终有一天,我实在太难受了,疼得太厉害,倒在了医院的地板上。
刺眼的手术灯犹如走马灯般转呐转,低声的叹息堵住耳膜。外界的信号日渐微弱,期待的希望在陨落。但我想,我不会忍心责备这结果的根本吧,爱会让人着魔的。
空荡的走廊中,末日般绝望的气息贯穿病房间。
正常人:医生:好好想想你的病因吧。
在仅剩数日的生命里,我到达的新病房的病人们天真地期待着救赎。亲爱的,他们多么思蠢呐,明明大家都只是靠卑怯的希望维持着被爱束缚的心跳而已。
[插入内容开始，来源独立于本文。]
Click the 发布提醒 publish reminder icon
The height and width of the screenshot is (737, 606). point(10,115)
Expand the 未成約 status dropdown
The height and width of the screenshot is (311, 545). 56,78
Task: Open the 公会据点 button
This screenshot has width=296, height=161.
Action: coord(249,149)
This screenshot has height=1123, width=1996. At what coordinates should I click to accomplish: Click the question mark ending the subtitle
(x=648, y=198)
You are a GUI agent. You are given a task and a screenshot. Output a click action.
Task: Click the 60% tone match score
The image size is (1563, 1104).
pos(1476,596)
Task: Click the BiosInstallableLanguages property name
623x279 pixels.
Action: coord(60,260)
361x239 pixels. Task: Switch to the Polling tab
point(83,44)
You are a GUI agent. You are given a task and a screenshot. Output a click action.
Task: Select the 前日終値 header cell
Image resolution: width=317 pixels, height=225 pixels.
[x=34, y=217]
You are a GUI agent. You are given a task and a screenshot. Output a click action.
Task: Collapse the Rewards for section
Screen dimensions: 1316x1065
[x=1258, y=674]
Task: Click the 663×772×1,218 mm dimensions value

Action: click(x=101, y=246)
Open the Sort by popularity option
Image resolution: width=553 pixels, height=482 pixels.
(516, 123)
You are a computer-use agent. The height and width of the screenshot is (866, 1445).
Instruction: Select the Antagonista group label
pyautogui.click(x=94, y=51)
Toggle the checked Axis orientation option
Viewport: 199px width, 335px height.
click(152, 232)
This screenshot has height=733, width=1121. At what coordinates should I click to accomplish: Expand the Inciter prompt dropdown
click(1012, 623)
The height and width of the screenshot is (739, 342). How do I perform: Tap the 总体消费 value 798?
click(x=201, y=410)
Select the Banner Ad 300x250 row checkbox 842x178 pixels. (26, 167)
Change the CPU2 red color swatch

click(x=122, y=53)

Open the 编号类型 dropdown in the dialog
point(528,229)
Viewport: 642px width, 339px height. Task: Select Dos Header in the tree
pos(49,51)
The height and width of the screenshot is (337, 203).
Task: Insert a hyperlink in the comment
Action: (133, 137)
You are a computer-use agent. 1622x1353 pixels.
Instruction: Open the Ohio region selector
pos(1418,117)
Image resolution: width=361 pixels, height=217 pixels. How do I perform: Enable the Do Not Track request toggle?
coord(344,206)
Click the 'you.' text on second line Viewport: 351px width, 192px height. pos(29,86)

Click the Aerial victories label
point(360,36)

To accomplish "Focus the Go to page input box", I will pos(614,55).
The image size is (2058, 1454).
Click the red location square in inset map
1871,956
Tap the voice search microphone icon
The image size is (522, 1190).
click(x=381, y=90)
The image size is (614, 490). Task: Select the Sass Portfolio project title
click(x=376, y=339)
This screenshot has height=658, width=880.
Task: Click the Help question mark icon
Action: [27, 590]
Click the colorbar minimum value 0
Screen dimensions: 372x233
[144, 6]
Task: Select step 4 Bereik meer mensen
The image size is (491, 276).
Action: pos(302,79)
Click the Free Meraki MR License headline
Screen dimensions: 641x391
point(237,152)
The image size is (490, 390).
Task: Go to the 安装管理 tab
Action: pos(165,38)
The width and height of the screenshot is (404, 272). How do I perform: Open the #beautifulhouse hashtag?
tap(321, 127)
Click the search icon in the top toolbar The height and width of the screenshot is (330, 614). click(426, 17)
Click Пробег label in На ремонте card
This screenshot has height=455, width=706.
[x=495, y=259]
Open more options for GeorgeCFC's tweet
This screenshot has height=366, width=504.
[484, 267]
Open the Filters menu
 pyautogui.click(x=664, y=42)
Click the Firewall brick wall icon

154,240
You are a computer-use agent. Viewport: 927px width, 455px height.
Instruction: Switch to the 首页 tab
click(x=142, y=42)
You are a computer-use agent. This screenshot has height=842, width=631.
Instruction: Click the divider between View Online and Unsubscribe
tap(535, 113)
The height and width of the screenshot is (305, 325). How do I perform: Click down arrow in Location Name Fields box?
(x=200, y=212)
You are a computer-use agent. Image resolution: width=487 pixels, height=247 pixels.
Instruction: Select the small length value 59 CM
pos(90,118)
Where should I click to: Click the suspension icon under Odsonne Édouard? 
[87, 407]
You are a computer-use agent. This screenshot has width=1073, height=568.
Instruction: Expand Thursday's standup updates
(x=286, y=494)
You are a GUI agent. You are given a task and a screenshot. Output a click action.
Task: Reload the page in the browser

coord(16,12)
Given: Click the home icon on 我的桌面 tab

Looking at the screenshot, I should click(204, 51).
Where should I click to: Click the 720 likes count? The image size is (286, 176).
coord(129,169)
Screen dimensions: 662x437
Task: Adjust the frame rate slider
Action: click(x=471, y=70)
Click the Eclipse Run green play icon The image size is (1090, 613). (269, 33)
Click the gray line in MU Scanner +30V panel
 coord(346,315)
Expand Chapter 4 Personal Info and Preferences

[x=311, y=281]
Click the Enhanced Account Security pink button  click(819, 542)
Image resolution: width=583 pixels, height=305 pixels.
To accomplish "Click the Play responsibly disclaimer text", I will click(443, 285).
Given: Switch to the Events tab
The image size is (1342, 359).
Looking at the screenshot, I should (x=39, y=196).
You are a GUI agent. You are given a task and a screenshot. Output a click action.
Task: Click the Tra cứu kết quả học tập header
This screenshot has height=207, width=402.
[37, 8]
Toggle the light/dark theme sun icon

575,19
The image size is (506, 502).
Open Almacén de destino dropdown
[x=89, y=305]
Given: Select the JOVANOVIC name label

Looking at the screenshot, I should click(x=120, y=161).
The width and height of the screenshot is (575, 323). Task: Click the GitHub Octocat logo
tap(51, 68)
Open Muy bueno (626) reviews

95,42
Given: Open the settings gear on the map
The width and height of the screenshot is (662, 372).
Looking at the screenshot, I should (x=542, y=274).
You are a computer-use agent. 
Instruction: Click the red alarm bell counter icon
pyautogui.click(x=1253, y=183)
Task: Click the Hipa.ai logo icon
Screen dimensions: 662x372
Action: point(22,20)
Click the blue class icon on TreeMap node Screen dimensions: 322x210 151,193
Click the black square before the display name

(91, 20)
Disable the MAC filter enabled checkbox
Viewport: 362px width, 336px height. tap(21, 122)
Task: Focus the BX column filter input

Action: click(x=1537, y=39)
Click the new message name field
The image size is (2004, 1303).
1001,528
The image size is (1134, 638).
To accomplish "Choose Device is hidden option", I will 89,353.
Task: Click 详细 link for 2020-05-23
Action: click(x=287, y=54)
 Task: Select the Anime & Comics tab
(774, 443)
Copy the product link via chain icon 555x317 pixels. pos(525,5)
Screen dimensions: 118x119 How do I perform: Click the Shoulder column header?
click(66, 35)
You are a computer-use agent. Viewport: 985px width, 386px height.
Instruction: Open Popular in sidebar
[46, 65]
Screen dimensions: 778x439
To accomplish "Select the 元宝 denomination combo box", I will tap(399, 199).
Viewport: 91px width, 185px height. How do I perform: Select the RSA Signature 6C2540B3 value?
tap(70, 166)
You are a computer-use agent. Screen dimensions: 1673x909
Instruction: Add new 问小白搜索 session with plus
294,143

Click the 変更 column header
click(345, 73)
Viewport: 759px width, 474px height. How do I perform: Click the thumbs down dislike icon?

我见证着,他们沦落于无效的等待中,就连死亡这种决绝的事,也错以为是圆满且本该如此的结局。他们中有的也许已经醒悟了,但还是无法解开爱的细丝,最终恋慕之心调落,抱憾而终。
亲爱的,那时我面对洁白的天花板,苍白无力的阳光从窗帘的缝隙照入,也像是病态的剧情真实的结局。落幕后的演员姓名表一般,我该结束了——甚至不想去惋惜。
死于发烧的话,能不能让那个纵火犯知道呢?
Haosly:快到我了吧……
见不得光的我,看着怀里的黑猫布偶,给他穿上了你之前总穿的外套的玩具版,戴上你之前换下的眼镜。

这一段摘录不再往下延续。